Chain Rule for Matrix Valued Functions

134 Views Asked by At

Suppose I have three matrix-valued functions $M_1, M_2, M_3 \colon \mathbb{R}^n \to \mathbb{R}^{n\times n}$ which are a function of $x\in \mathbb{R}^n$. Let $y \in \mathbb{R}^n$.

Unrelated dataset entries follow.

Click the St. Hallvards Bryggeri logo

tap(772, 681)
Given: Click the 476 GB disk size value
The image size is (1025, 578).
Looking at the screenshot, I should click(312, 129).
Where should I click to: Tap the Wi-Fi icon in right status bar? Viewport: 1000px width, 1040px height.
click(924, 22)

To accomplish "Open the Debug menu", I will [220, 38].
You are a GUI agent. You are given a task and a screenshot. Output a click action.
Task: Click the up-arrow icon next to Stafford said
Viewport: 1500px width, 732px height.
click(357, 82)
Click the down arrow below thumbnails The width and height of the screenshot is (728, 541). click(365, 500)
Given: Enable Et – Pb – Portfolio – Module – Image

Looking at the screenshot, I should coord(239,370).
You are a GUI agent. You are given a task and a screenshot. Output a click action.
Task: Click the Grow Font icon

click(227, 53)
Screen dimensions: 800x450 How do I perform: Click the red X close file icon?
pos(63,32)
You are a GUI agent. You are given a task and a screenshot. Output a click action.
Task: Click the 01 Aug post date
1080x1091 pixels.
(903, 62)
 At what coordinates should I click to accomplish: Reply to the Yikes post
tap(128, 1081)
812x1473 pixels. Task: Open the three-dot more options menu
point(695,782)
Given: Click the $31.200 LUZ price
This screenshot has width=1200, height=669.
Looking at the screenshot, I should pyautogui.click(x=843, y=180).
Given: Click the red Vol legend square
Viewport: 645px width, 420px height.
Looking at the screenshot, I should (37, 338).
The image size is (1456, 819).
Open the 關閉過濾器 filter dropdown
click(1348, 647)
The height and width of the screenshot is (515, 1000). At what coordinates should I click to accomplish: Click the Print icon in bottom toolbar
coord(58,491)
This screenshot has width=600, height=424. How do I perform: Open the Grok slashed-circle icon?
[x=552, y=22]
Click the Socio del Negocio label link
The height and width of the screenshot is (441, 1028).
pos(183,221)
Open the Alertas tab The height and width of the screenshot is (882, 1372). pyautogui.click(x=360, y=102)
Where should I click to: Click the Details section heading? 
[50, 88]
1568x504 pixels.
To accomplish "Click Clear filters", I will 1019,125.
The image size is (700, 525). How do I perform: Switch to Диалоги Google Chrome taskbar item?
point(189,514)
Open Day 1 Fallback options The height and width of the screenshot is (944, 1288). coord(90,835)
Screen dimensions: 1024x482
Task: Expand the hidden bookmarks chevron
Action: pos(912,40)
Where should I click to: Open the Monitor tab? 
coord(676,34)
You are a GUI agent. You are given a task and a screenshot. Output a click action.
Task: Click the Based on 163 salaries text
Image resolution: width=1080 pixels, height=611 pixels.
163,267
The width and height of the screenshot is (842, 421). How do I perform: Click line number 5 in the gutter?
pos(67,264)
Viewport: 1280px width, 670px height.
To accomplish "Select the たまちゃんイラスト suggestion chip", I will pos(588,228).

Let $f \colon \mathbb{R}^n \times \mathbb{R}^n \to \mathbb{R}^n$ be given by \begin{equation} f(x,y) = M_1(x)M_2(x)M_3(x)y. \end{equation} How do I compute the gradient of $f$ w.r.t the variable $x$, $\frac{\partial}{\partial x}f(x,y)$, in terms of the gradients of $M_1$,$M_2$ and $M_3$?

My tensor calculus is a bit weak, so a detailed explanation would be much appreciated!

1

There are 1 best solutions below

0
On

$ \def\e{\varepsilon} \def\LR#1{\left(#1\right)} \def\op#1{\operatorname{#1}} \def\trace#1{\op{Tr}\LR{#1}} \def\qiq{\quad\implies\quad} \def\p{\partial} \def\g#1#2{\frac{\p #1}{\p #2}} \def\c#1{\color{red}{#1}} \def\GLR#1#2{\LR{\g{#1}{#2}}} $Let $\e_k$ denote the $k^{th}$ cartesian basis vector, then the $k^{th}$ row of the $M_1$ is $$\eqalign{ m_k^T = \e_k^TM_1 \qiq m_k = M_1^T\e_k \quad \big({\rm as\:column\;vector}\big) \qquad\qquad }$$ Use index notation to calculate the desired gradient $$\eqalign{ f &= M_1M_2M_3y \\ f_k &= m_k^TM_2M_3y \\ \g{f_k}{x_i} &= \GLR{m_k^T}{x_i}M_2M_3y + m_k^T\GLR{M_2}{x_i}M_3y + m_k^TM_2\GLR{M_3}{x_i}y \\ &= \LR{M_2M_3y}^T\GLR{m_k}{x_i} + m_k^T\GLR{M_2}{x_i}M_3y + m_k^TM_2\GLR{M_3}{x_i}y \\ }$$